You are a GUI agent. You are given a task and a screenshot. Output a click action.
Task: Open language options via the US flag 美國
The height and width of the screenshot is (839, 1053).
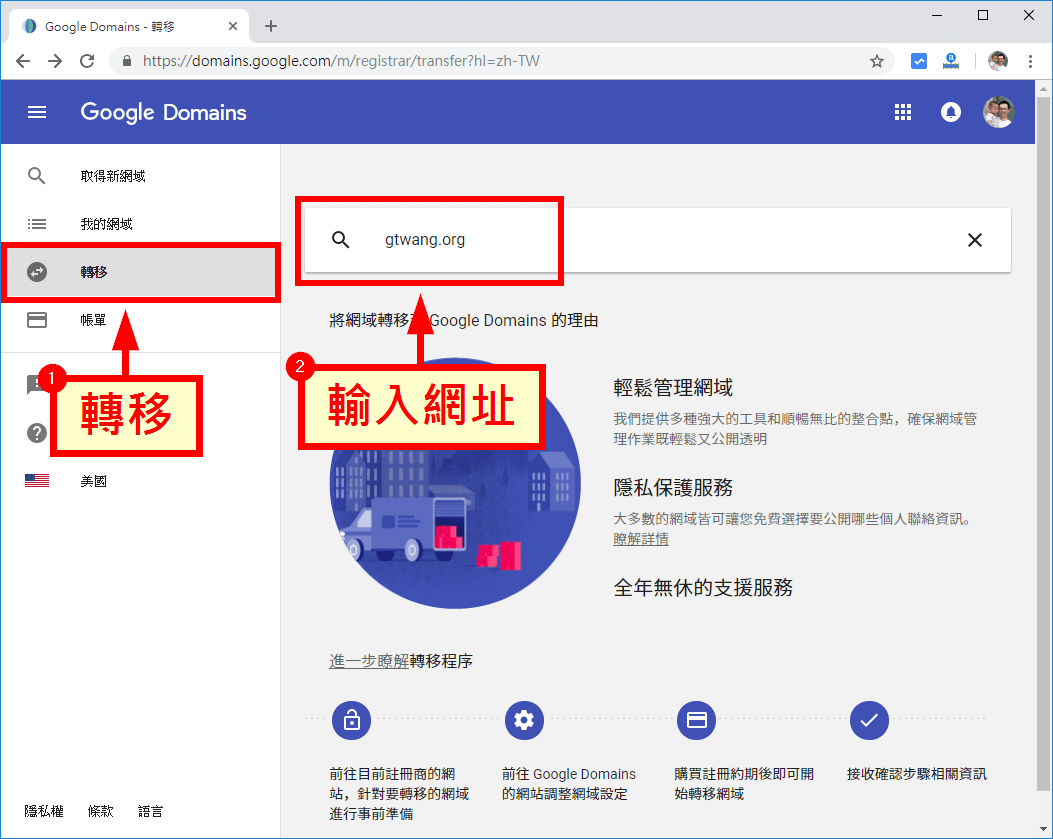point(37,480)
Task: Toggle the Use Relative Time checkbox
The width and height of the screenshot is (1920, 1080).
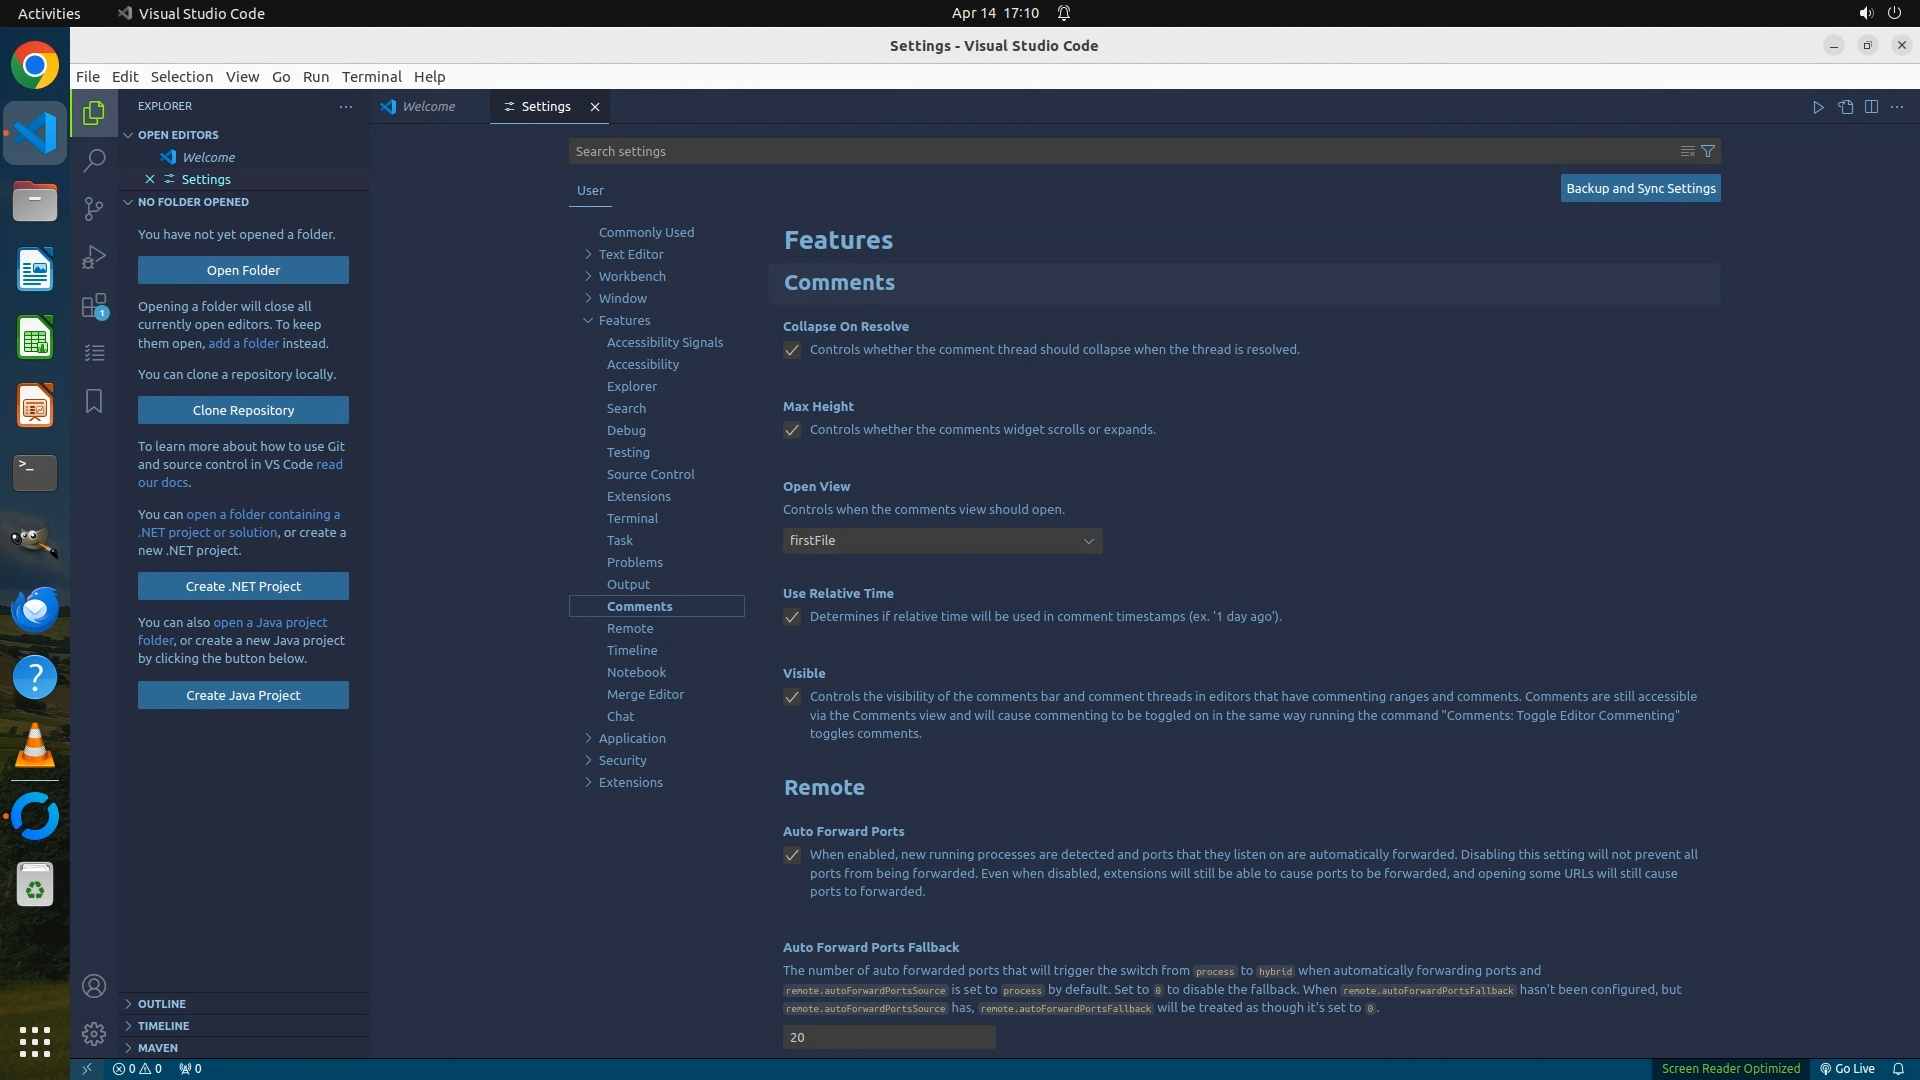Action: click(x=792, y=617)
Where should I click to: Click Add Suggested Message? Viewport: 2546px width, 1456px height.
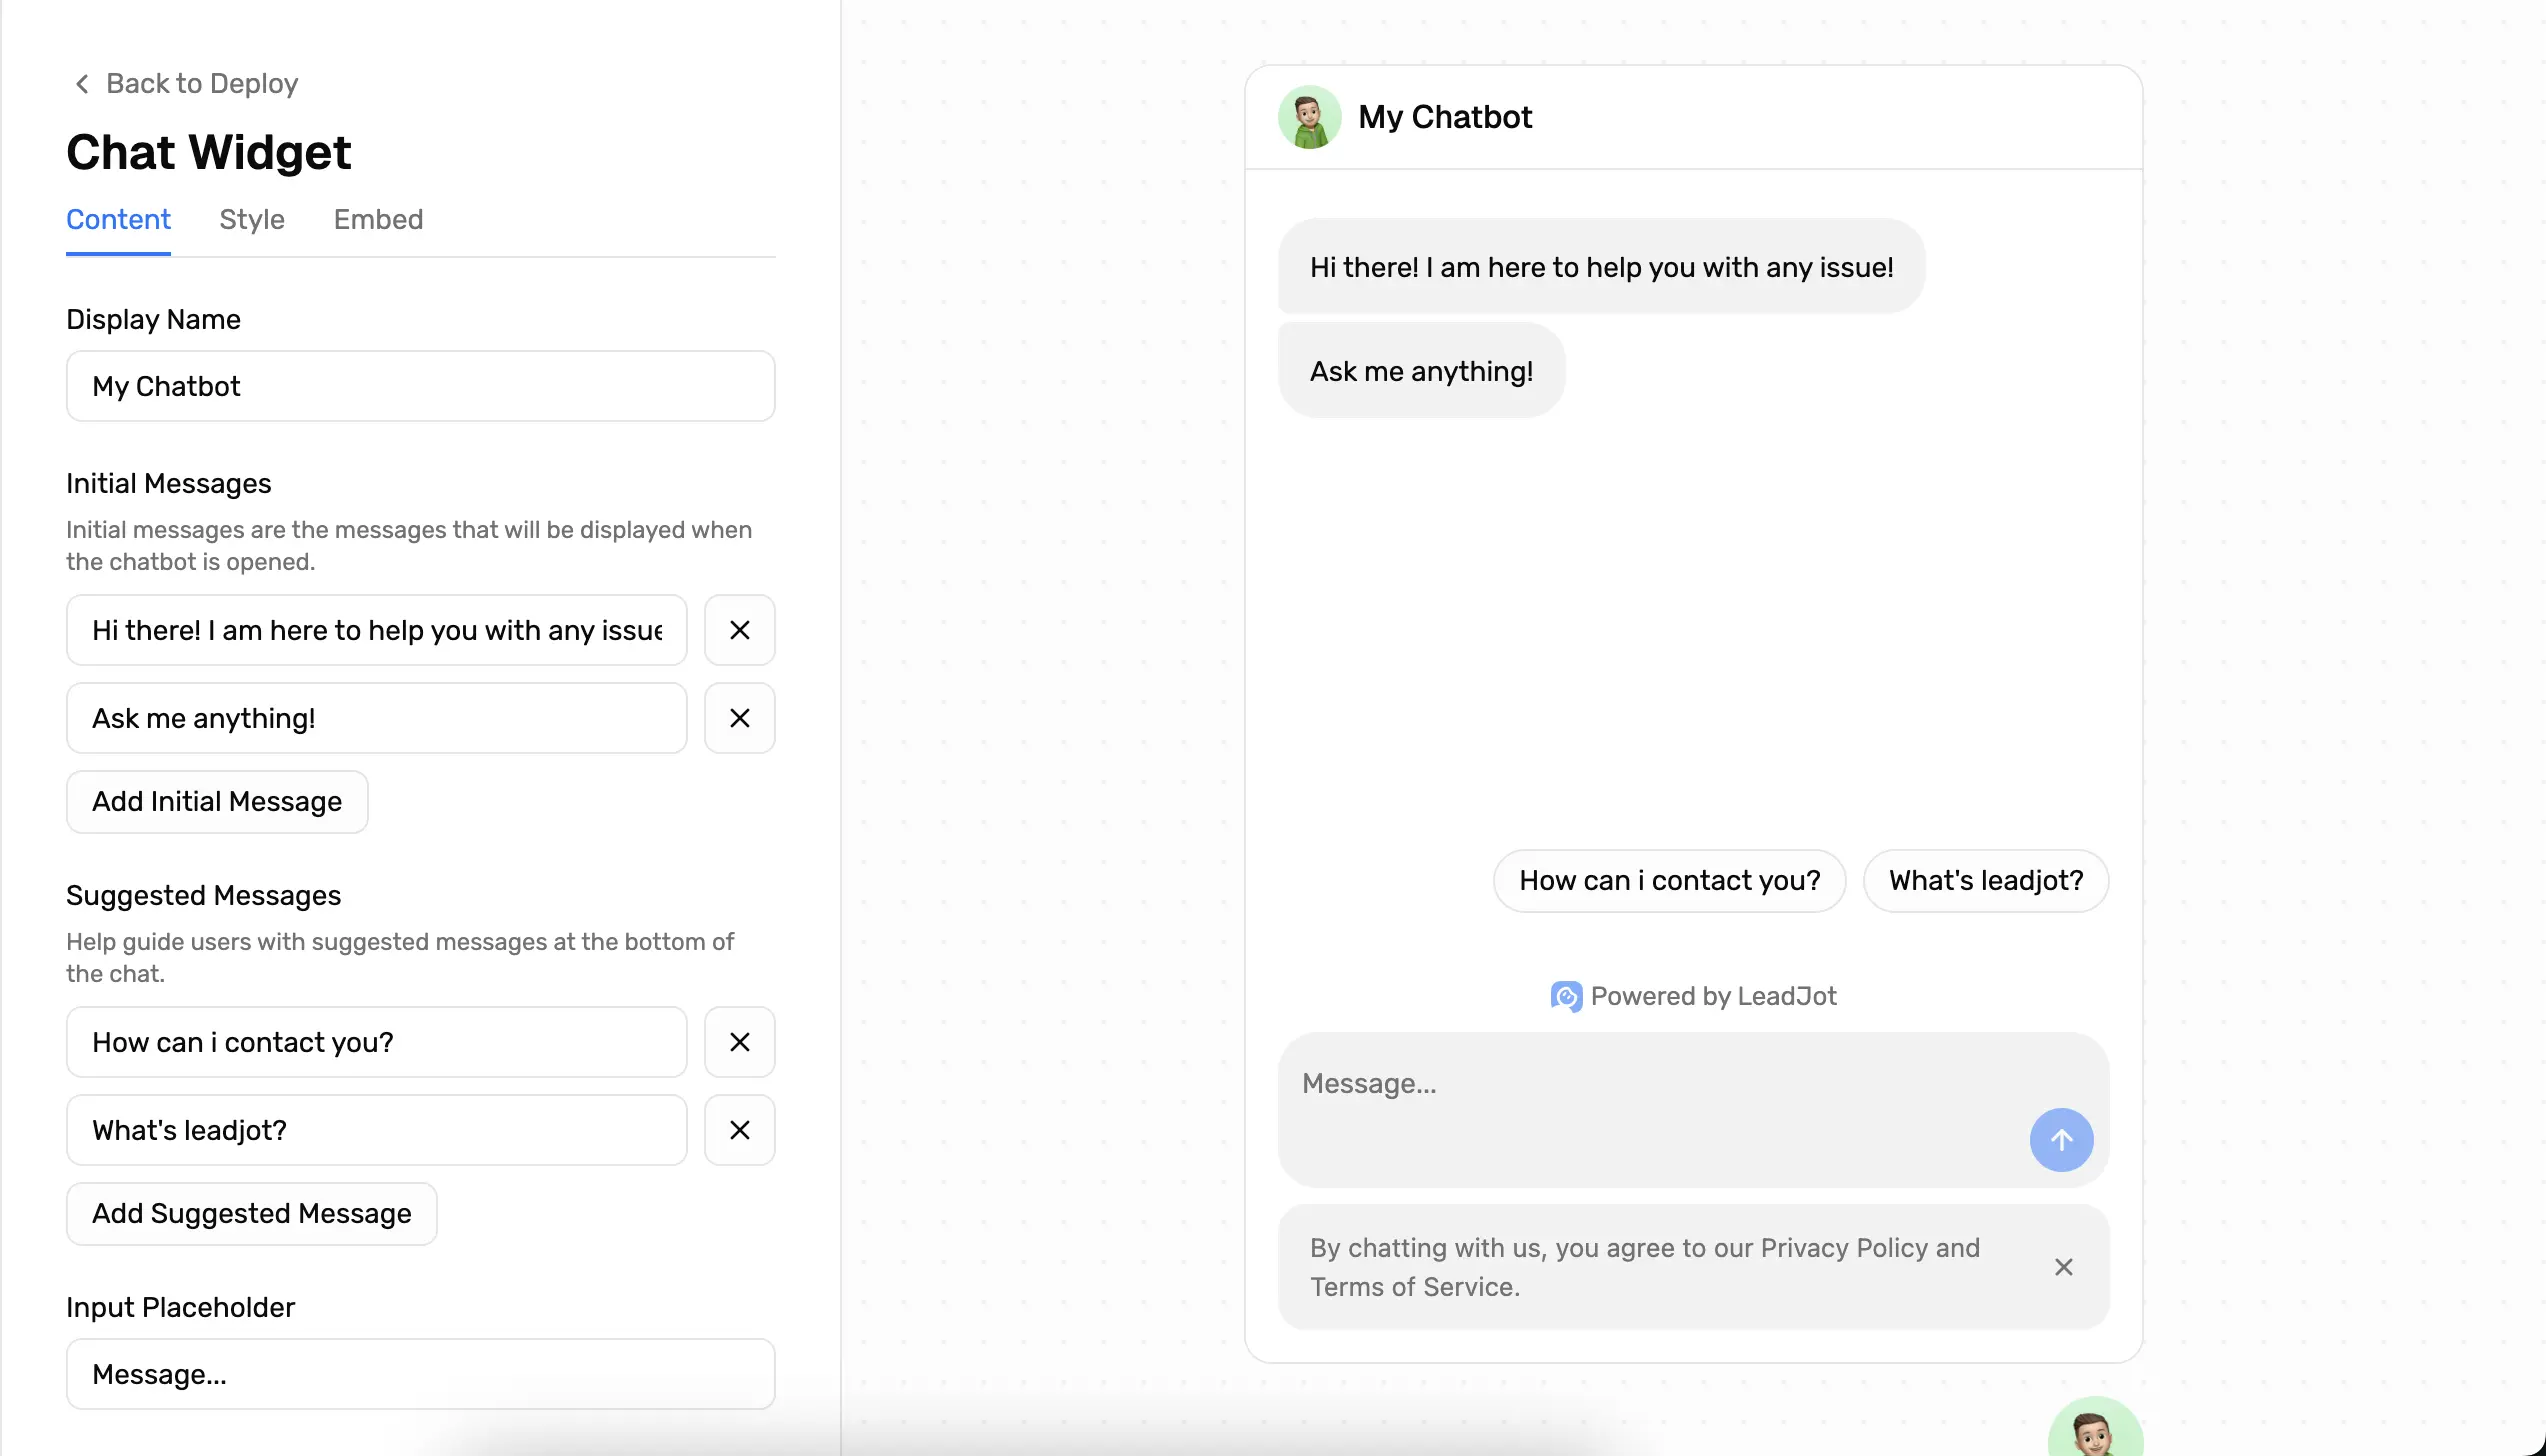pos(250,1213)
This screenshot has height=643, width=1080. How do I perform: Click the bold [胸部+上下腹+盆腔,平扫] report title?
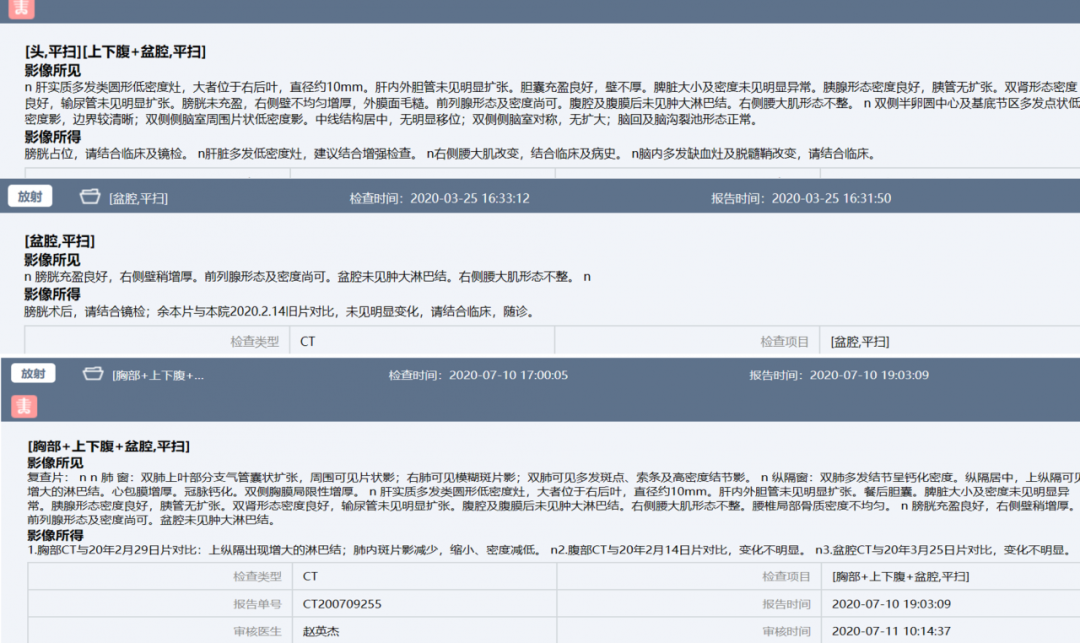coord(109,446)
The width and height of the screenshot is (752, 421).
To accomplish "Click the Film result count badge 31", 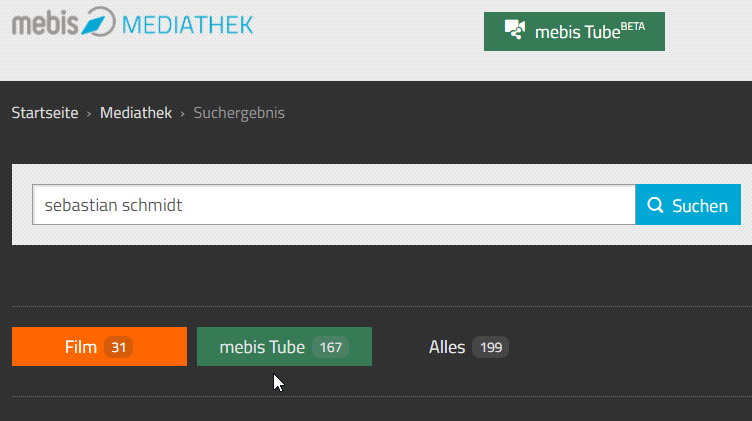I will 118,347.
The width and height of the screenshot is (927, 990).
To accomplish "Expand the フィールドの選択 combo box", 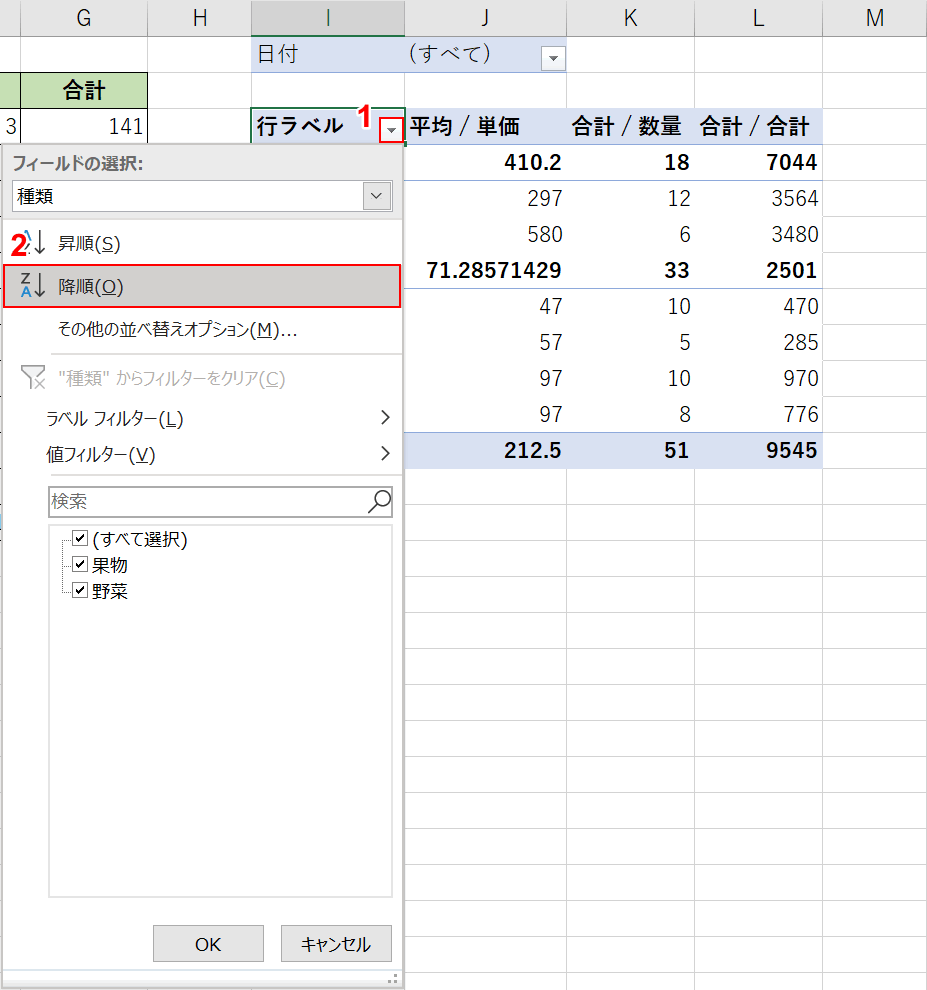I will pos(377,196).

________

Required task:
Find every line in the listing above that contains the word "height" and copy each of those lines in full.

Final result:
The height and width of the screenshot is (839, 1053).
The width and height of the screenshot is (1920, 1080).
Where should I click to: Click Add Suggested Message? Viewport: 2546px width, 1456px height.
This screenshot has height=643, width=1080. How do I perform: Click the bold [胸部+上下腹+盆腔,平扫] report title?
The width and height of the screenshot is (752, 421).
The width and height of the screenshot is (927, 990).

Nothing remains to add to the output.